Once you find the line with "You are a computer-use agent." in the data that follows, repeat it and every line after it exactly, through the line with "Instruction: Open the terminal hamburger menu".

● AVAILABLE RECORDS
Content starts

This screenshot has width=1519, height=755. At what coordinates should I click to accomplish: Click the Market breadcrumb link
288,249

Content ends
Content starts

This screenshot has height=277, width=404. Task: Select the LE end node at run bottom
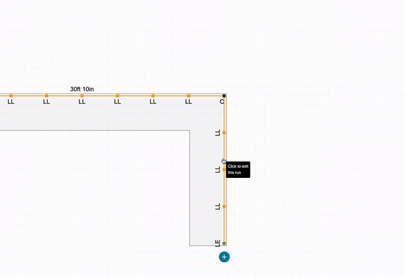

Content ends
Content starts

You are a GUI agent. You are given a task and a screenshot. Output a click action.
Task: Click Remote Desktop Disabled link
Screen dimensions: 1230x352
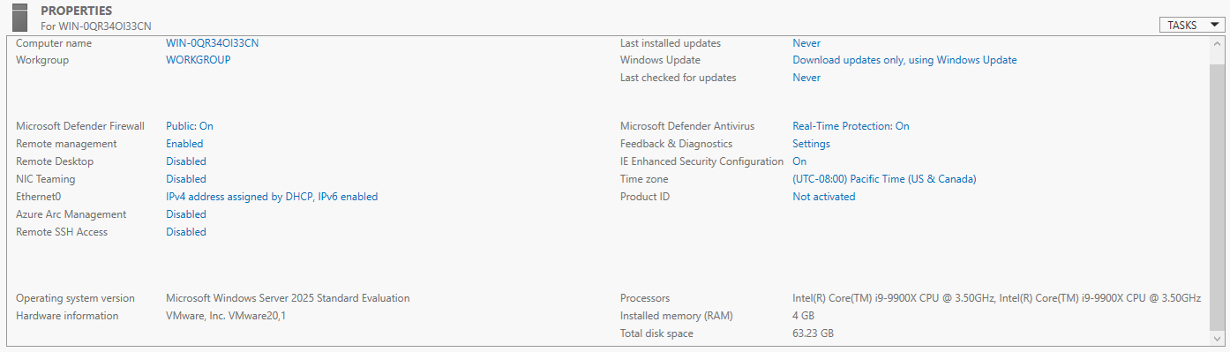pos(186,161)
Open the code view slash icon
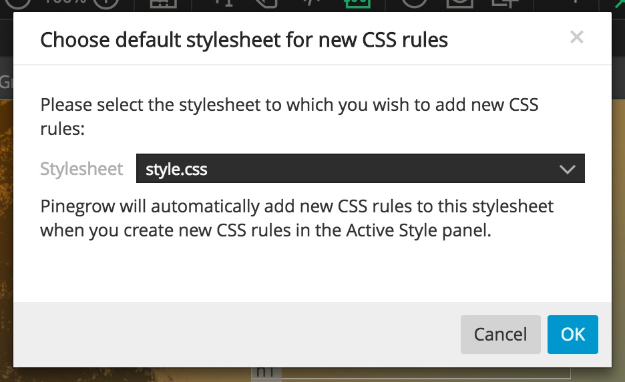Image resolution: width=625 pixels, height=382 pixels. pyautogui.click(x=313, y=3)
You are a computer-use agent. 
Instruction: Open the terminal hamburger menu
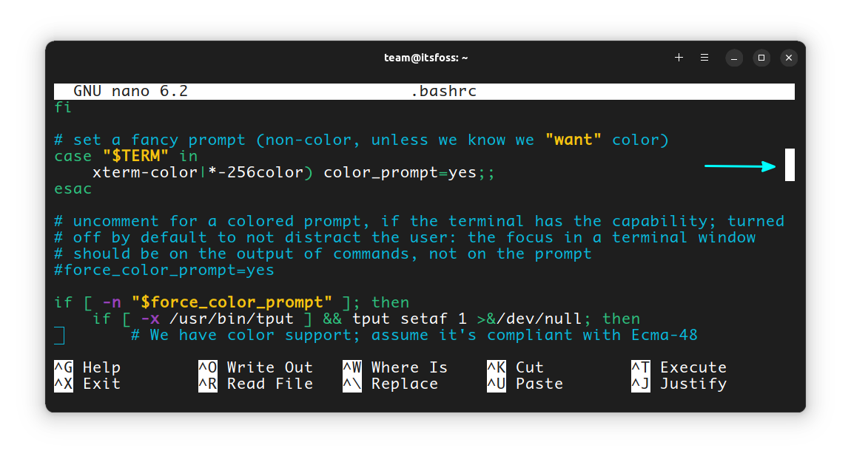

Content ends

● EXERCISE RESULT
You are a computer-use agent. 
Instruction: Open the terminal hamburger menu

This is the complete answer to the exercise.